VORLIEGENDER TEXT:
Wie René Benko sein Reich retten will

Der österreichische Milliardär und Gründer der Signa Gruppe, zu der auch die Galeria Karstadt Kaufhof gehört, macht einen merkwürdigen Deal: Er verkauft eine ganze Möbelhauskette und fünf Tage später muss der Käufer Insolvenz anmelden. Was steckt hinter Benkos neustem Schachzug?

Rene Benko und seine Signa Gruppe stecken in Schwierigkeiten. Die aktuelle Volte weckt kein Vertrauen.

Galeria Karstadt Kaufhof, der geplante Elbtower in Hamburg, die Globus-Kette in der Schweiz, das Chrysler Building in New York, das KaDeWe in Berlin – kein Vorhaben ist bislang für den österreichischen Milliardär René Benko und seinen Immobilienkonzern Signa zu groß gewesen, um nicht doch irgendwie in den Konzern zu passen. Doch mit der Expansion ist es bis auf weiteres vorbei. Benko muss sparen, wenn er nicht selbst so unter die Räder kommen will, wie das einigen seiner Investitionen regelmäßig passiert. Die Zeichen, dass sein Konzern Signa in der Krise steckt, mehren sich.

Der Grund: Inzwischen sind die Zinsen in die Höhe geschossen, Finanzierungen werden teuer. Dazu kommt, dass selbst in den Top-Einkaufsmeilen, in denen Benkos Kaufhaus-Prachtstücke liegen, Kunden im Online-Zeitalter nicht mehr so zahlreich vorbeischlendern. Die Folge davon ist, dass aus dem Aufkäufer Benko ein Verkäufer geworden ist. Wichtige Investoren zweifeln inzwischen am Geschäftsmodell des Immobilienimperiums. Gelingt Benko der Strategiewechsel nicht, könnte Signa zum Auslöser einer Gewerbeimmobilienkrise werden, die zahlreiche Banken in Europa in Mitleidenschaft ziehen würde. So gehört beispielsweise die österreichische Raiffeisen-Gruppe zu den wichtigsten Geldgebern des Konzerns.

Wie eng es um die Finanzen der Signa-Gruppe bestellt ist, demonstriert in diesen Tagen ein spektakuläres Beispiel in Österreich: Die Möbelhauskette Kika/Leiner, die Nummer drei im Land und von Benko erst vor fünf Jahren erworben, wechselte am 31. Mai erneut den Besitzer. Die Möbelkette war, wie so oft in der Branche und wie etwa auch bei den deutschen Galeria-Standorten, in eine Immobilien- und eine operative Gesellschaft geteilt. Auffällig bei dem erneuten Deal: Der Käufer des operativen Teils, Hermann Wieser, meldete knapp eine Woche nach dem Kauf des Geschäftsteils von Benko für die Möbelgruppe Insolvenz an.

VERFÜGBARE DATEN:

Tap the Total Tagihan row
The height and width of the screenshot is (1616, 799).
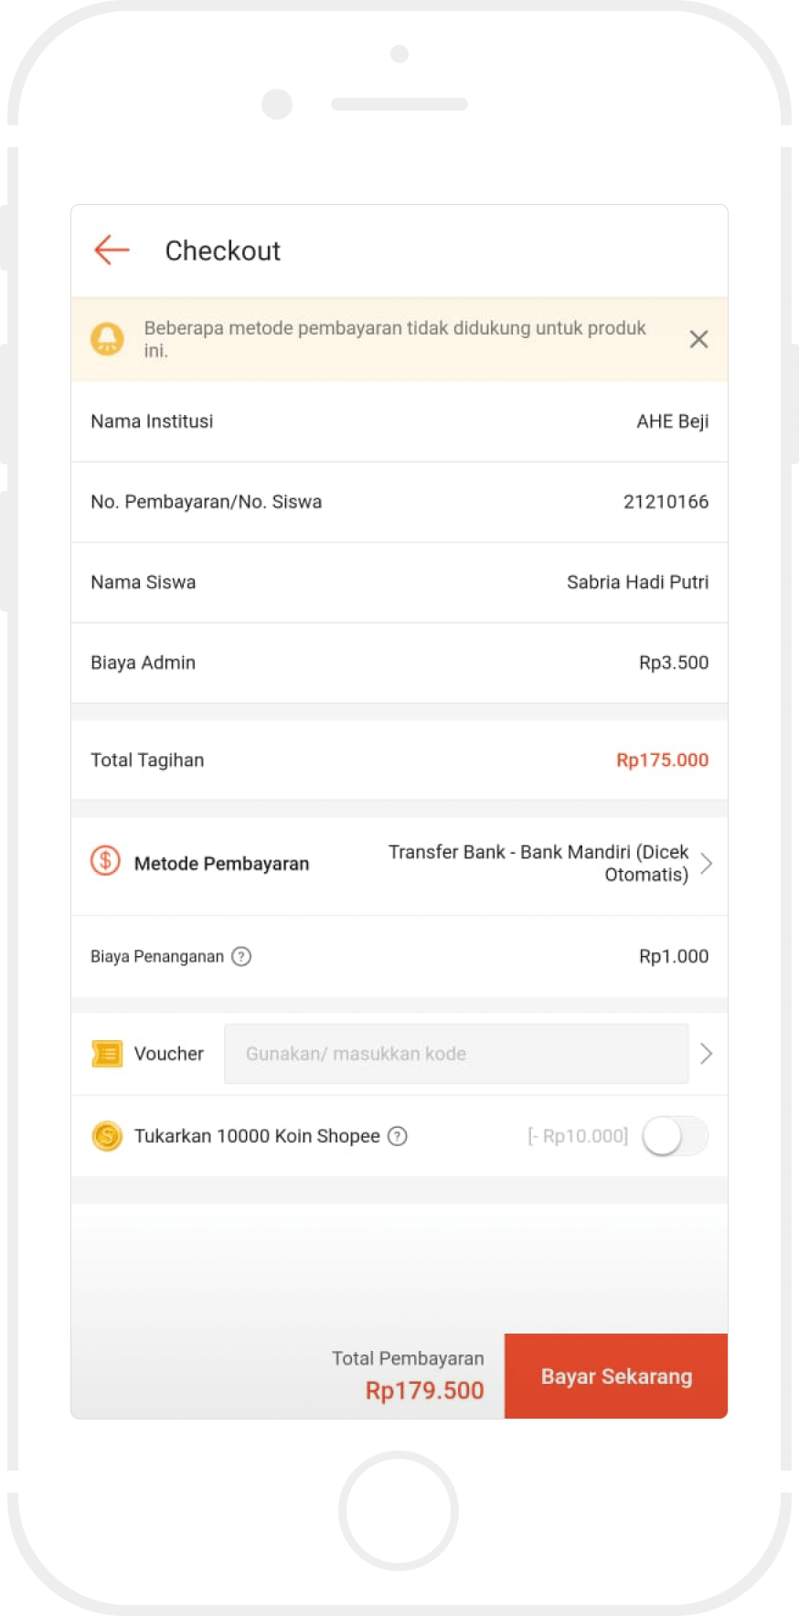coord(400,760)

ZU BEARBEITEN:
- 1) Stimmen die folgenden Aussagen mit dem Text über René Benko überein? Antworte jeweils mit Ja oder Nein und zitiere die entscheidenden Worte wörtlich. (a) Benko hat die Möbelhauskette Kika/Leiner vor fünf Jahren erworben. (b) Die Zinsen sind zuletzt gesunken. (c) Die Raiffeisen-Gruppe zählt zu den wichtigsten Geldgebern von Signa.
- 2) Welche Vorhaben zählt der Text über René Benko im Absatz auf, der mit „Galeria Karstadt Kaufhof, der geplante Elbtower“ beginnt? Nenne alle.
- 3) Schreibe den Text über René Benko und die Signa Gruppe im Anschluss an seinen letzten Satz weiter.

ERWARTETE ANTWORTEN:
- 1)
(a) Ja: „von Benko erst vor fünf Jahren erworben“
(b) Nein: „Inzwischen sind die Zinsen in die Höhe geschossen“
(c) Ja: „die österreichische Raiffeisen-Gruppe zu den wichtigsten Geldgebern des Konzerns“

- 2)
- Galeria Karstadt Kaufhof
- der geplante Elbtower in Hamburg
- die Globus-Kette in der Schweiz
- das Chrysler Building in New York
- das KaDeWe in Berlin

- 3)
Wieso kauft jemand ein Pleiteobjekt? Beide Seiten hatten zuvor kein Hehl daraus gemacht, wie es um Kika/Leiner steht. Im Vertrag, den die Parteien geschlossen haben und aus dem der österreichische „Standard“ zitiert, steht: Die operativen Gesellschaften hätten „erheblichen Finanzierungs- und Restrukturierungsbedarf“, der Fortbestand sei von „derzeit noch nicht feststehenden Restrukturierungsmaßnahmen und insbesondere von der Zufuhr von Eigenkapital abhängig". Eigentlich ist das eine schlechte Phase für einen lukrativen Verkauf, doch Benko musste handeln, weil ihm ansonsten die Pleite der Kika/Leiner-Gruppe auf die eigenen Füße gefallen wäre – mit möglicherweise katastrophalen Folgen für die Signa-Gruppe.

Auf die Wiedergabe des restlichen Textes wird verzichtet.